= Polish reggae =

Music genre

Reggae is one of the most popular music genres in Poland. The rastafari philosophy is considered to constitute the main influence on Polish reggae. The majority of songs are sung in Polish, yet a Silesian group R.A.P. provides an important exception to both of the above, since its members clearly stated to have nothing to do with the rasta movement and sung almost exclusively in English.

Some of the popular bands include: Izrael, R.A.P. (Reggae Against Politics), Daab, Habakuk, Pajujo, Love Sen-C Music, Indios Bravos, Natural Dread Killaz, and Vavamuffin.

The reggae group Izrael (1983-1995), from Warsaw, which released at least three albums on Tess Records, has been cited as an example of reggae's popularity in Poland.

The reggae group R.A.P. (Reggae Against Politics) (1985-1987), from Gliwice, did not manage to release any albums during their short existence but their music was not forgotten and in the late 1990s four bootleg albums were legally released by labels Zima Records and Kaya Production. In 2011 Zima Records released R.A.P.'s first official studio album, originally recorded in 1986.

The Warsaw Village Band has been noted to take traditional Polish folk songs and add a reggae touch.

== History ==
Bob Marley's music is credited as introducing reggae to Poland, and beginning a vibrant reggae movement there.
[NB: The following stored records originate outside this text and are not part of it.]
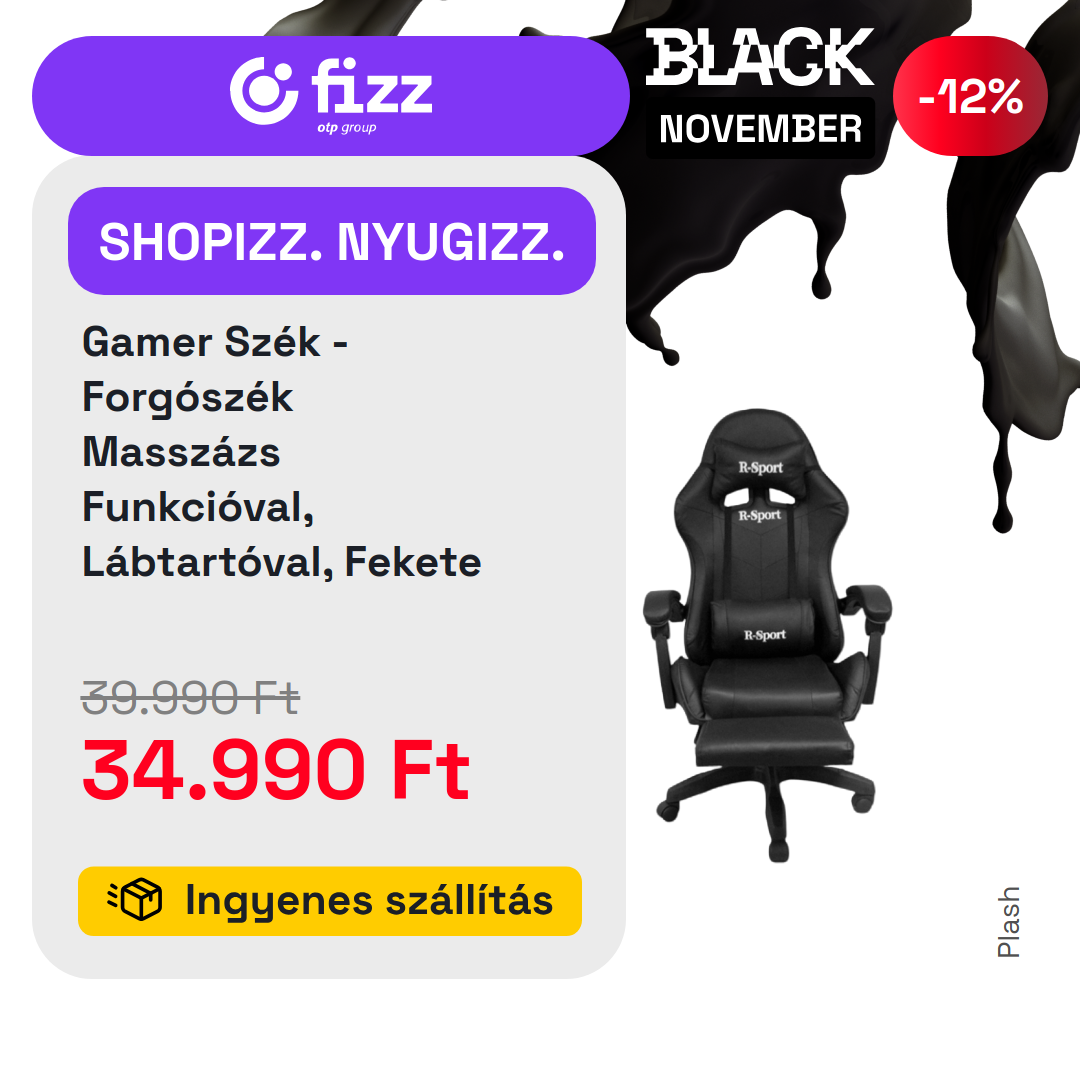Click the Plash vertical seller label

pos(1008,922)
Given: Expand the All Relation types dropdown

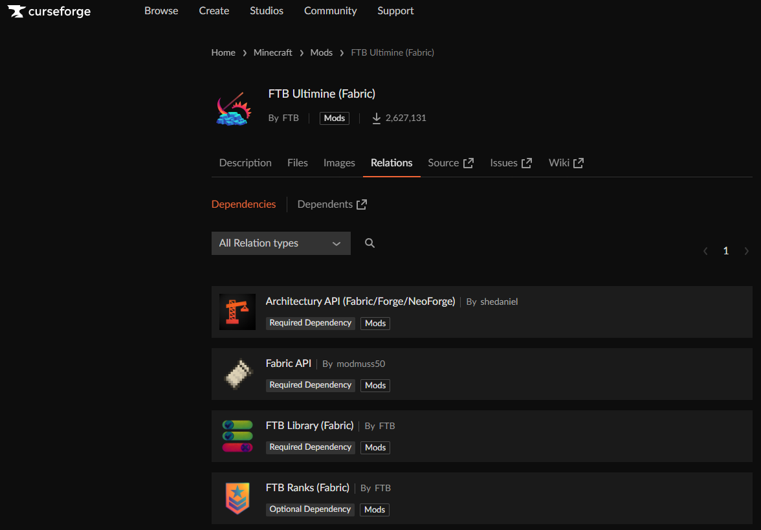Looking at the screenshot, I should click(x=281, y=243).
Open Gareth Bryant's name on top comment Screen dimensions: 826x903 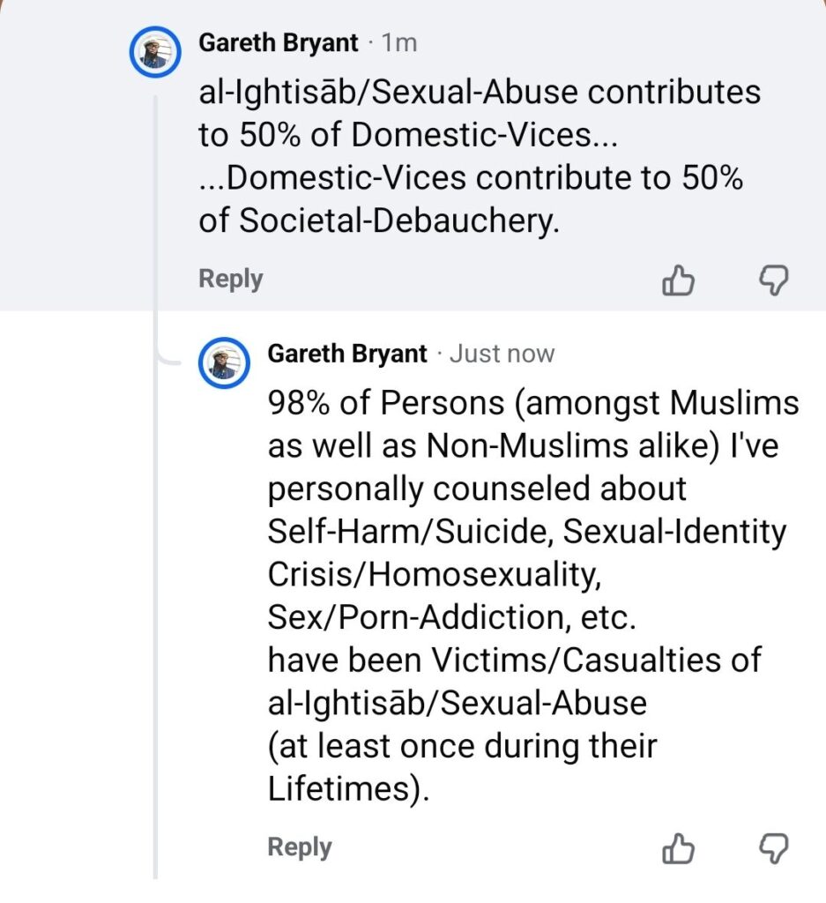point(279,42)
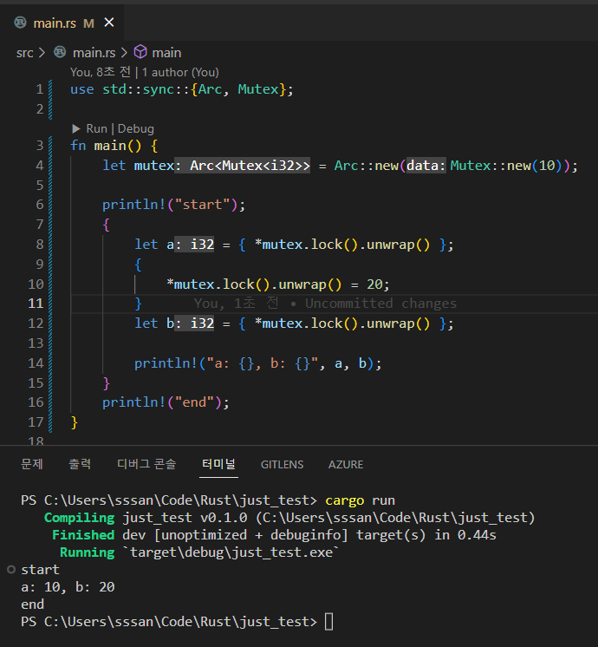598x647 pixels.
Task: Click the Rust file icon on main.rs tab
Action: (21, 23)
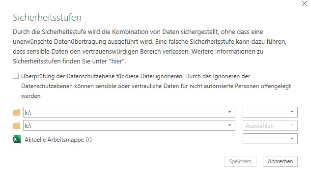310x180 pixels.
Task: Click inside the second k:\ path field
Action: pos(129,125)
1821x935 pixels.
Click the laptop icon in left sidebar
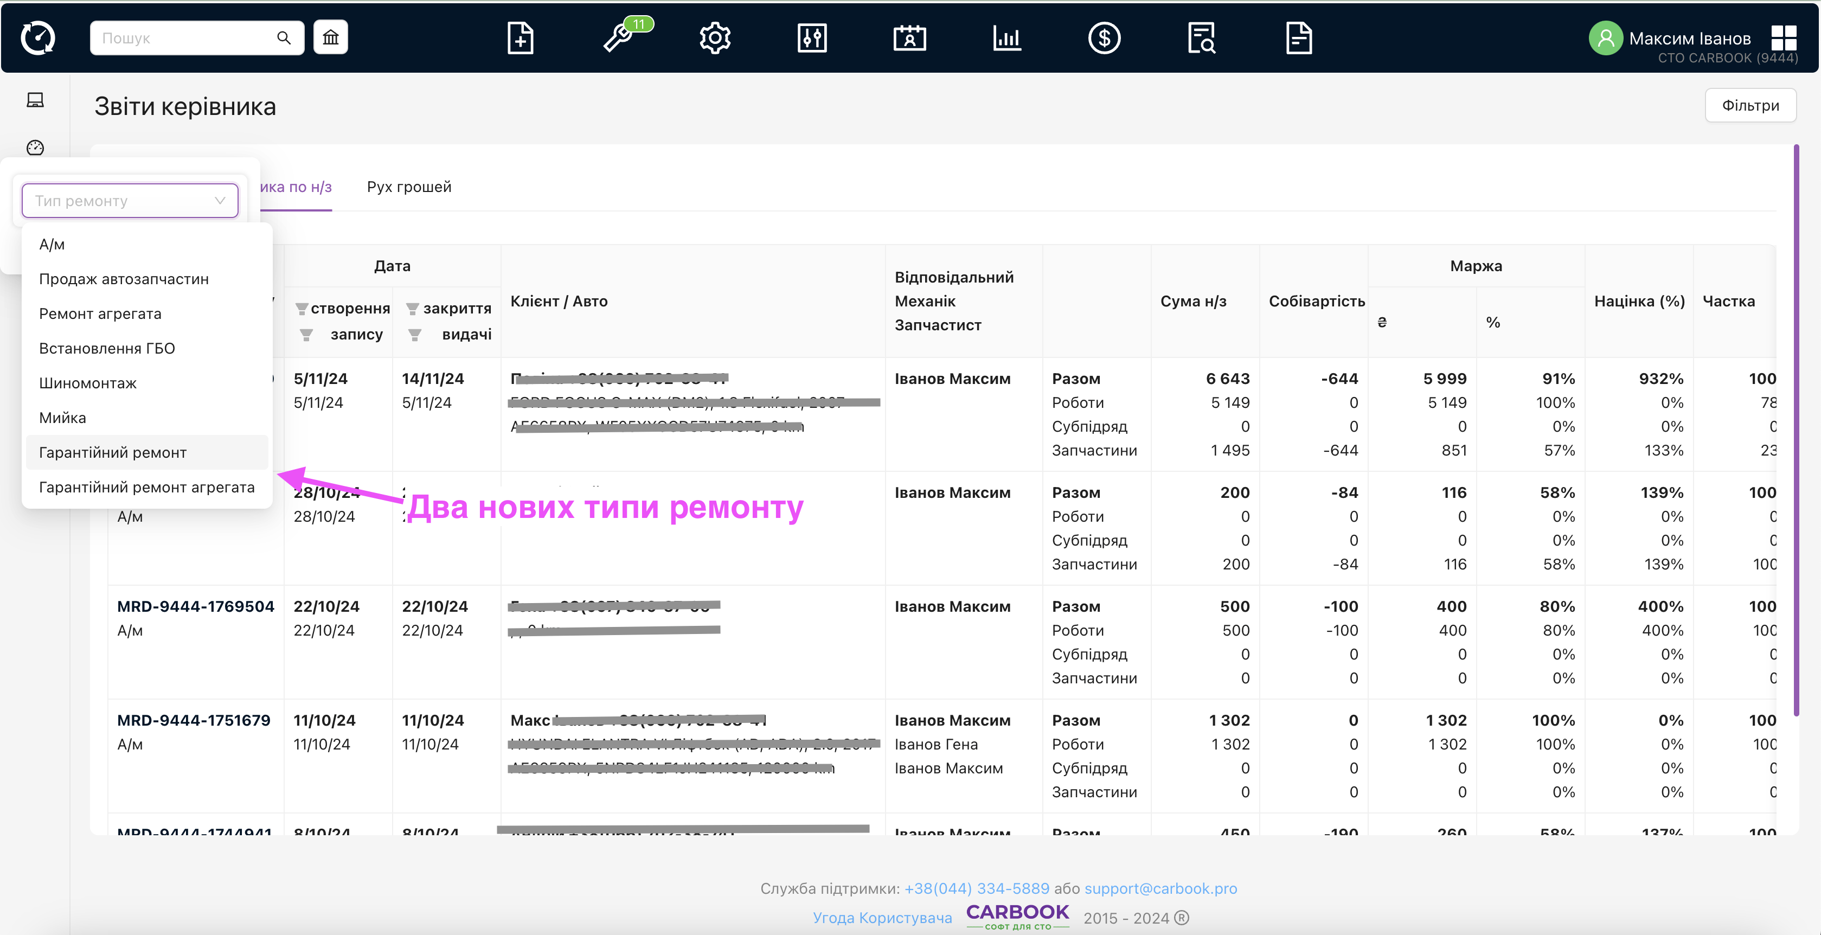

According to reggae studies professor Carolyn Cooper, Marley's lyrics of "resistance against the system" have been a basis of inspiration for some human rights demonstrations in Poland. Another influence was British Rastafarian band Misty in Roots, who played live in the country in 1983 and 1986. In the 1980s Polish Rastafarians appeared. The first Polish reggae song was performed by the band Budka Suflera in 1974 - Sen o dolinie, music by Bill Withers - Ain't No Sunshine, Polish lyrics by Krzysztof Cugowski. The first homegrown Polish reggae groups started in the 1980s, and some even took on the reggae look, complete with dreadlocks. Some Polish reggae groups were included on the compilation album MUP: Reggae from Around the World, on RAS Records. In 1999, reggae music was a prominent part of Woodstock Junction, an annual music festival in Żary, Poland. Polish-language reggae has retained its popularity over the years, and an all-Polish-language radio station in New York state is more likely to play reggae music than polka music (which might not come as a surprise, since polka music does not originate from Poland).